— SHORT TASK 1 —
Answer these questions using the retail news briefs.
(a) How many stores does Sendik's operate in Wisconsin?
(b) How large will Casey's new prototype store in Belton, MO be?
(c) What stake has Amazon agreed to acquire in Future Coupons Ltd?
— SHORT TASK 2 —
Reproduce the retail news briefs word for word, from "Sendik’s Food Market" up to and including "stores in Wisconsin.".
— SHORT TASK 3 —
Extend the retail news briefs by writing what follows their last sentence.

— READING PASSAGE —
● ● ●
Sendik’s Food Market is near completion of a $5.0 million expansion project, which included upgrading its store format with new innovations and an enhanced customer experience. Sendik’s operates 17 stores in Wisconsin.

Casey’s General Stores is opening a new prototype store in Belton, MO. It will feature a bigger full-service kitchen, expanded menu, and more seating. The store will be 6,000 square feet, which is larger than its average store size of 4,300 square feet. 

Amazon announced that 150 tools and services have been launched since the beginning of the year to help independent small and medium-sized businesses grow their sales in Amazon’s stores. The Company is investing $15.0 million this year on services, which help manage pricing, fulfillment, and inventory. Independent third-party sellers – primarily small and medium-sized businesses – made up 58% of all physical gross merchandise sold in Amazon’s stores in 2018. This could be seen as a way to improve image and public perception in this area.

On August 21, Amazon announced an expansion of its Portland Tech Hub and plans to create 400 new high tech jobs in fields including software development, operations, IT, support engineering, solutions architects, and product management. With a new 84,000 square-foot office in downtown Portland, Amazon expects to double its tech workforce in the area. The Company has 18 North American Tech Hubs.

Amazon is set to acquire a 3.58% minority stake in India’s Future Retail, which operates more than 1,500 stores in India and owns several supermarket brands, including budget department and grocery store chain, Big Bazaar. Future Retail said in a regulatory filing that Amazon has agreed to acquire a 49% stake in Future Coupons Ltd. That entity owns a 7.3% interest in Future Retail. The companies did not disclose the value of the deal. The Future Retail transaction marks Amazon’s second such move to acquire a stake in an Indian supermarket store operator. Last year, Amazon and Indian private equity firm Samara Capital announced a joint investment in an entity that would give Amazon a stake in the Indian supermarket chain More. It also owns a stake in the Indian department store chain Shopper’s Stop. Additionally, last week Amazon announced plans to launch its Amazon Fresh service to select areas in India’s tech hub of Bengaluru, the Company’s first such foray into delivering fresh produce in India.
● ● ●
— RAW RECORDS —
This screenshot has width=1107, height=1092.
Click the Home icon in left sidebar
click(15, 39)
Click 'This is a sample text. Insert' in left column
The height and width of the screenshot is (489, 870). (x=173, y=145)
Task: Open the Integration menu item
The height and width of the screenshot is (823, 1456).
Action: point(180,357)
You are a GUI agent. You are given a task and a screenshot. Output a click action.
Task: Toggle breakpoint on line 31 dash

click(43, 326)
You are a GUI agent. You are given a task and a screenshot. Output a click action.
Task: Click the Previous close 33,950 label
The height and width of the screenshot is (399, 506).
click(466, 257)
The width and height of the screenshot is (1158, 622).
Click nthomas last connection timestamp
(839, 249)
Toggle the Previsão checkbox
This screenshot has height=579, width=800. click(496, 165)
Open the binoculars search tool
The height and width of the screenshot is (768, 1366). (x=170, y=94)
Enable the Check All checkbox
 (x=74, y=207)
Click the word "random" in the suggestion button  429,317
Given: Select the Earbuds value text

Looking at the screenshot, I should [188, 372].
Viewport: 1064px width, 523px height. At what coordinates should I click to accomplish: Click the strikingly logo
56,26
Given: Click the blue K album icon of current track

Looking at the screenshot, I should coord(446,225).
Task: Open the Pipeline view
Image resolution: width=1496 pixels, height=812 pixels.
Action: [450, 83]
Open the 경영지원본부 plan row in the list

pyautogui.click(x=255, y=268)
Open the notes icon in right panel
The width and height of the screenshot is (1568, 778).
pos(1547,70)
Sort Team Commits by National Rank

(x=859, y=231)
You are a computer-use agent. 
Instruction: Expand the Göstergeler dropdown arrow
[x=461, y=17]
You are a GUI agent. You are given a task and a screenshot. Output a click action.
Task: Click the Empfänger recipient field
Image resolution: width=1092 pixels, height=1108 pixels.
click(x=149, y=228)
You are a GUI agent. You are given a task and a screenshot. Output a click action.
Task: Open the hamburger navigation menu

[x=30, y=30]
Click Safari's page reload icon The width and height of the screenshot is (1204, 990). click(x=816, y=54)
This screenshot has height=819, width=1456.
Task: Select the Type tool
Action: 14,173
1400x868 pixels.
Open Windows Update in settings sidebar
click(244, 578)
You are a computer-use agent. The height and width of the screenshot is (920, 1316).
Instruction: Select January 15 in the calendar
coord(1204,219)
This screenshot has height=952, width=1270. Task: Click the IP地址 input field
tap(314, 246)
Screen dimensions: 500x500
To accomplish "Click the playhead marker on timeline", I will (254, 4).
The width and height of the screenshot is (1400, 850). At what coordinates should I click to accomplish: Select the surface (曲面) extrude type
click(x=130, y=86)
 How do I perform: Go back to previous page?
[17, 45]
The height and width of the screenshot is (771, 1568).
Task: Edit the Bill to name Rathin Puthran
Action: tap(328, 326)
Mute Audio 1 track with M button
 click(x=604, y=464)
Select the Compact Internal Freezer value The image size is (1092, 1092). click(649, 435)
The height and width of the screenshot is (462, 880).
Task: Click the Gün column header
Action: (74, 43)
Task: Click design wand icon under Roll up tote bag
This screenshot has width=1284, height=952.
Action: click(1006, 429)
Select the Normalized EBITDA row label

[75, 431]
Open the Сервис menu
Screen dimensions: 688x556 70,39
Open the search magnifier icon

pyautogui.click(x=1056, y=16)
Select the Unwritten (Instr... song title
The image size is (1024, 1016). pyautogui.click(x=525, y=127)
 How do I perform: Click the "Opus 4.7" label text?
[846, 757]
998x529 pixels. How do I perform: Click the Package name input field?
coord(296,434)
● ● ●
— RIGHT ANSWER 1 —
(a) 17
(b) 6,000 square feet
(c) 49%

— RIGHT ANSWER 2 —
Sendik’s Food Market is near completion of a $5.0 million expansion project, which included upgrading its store format with new innovations and an enhanced customer experience. Sendik’s operates 17 stores in Wisconsin.

— RIGHT ANSWER 3 —
In other news, Amazon will acquire a minority equity stake in Canadian cargo airline Cargojet Inc., its air carrier partner in Canada. Under the agreement, Cargojet will issue warrants allowing Amazon to acquire up to 9.9% of Cargojet’s voting shares for $91.78 a share. The warrants will vest over six and a half years and be conditional to Amazon providing Cargojet with C$400.0 million in volume over the same period. In a separate transaction but with similar terms, Amazon will receive warrants to buy up to an additional 5% of Cargojet’s variable voting shares for C$200.0 million. The vesting period for the second set of warrants will be seven years. Cargojet currently operates 21 freighters and plans to add nonstop flights in its 15-city Canadian network, as well as bring new markets online. Amazon has similar financial relationships in the U.S. with air carrier partners Atlas Air Worldwide Holdings Inc. and Air Transport Services Group Inc. that operate 21 freighters.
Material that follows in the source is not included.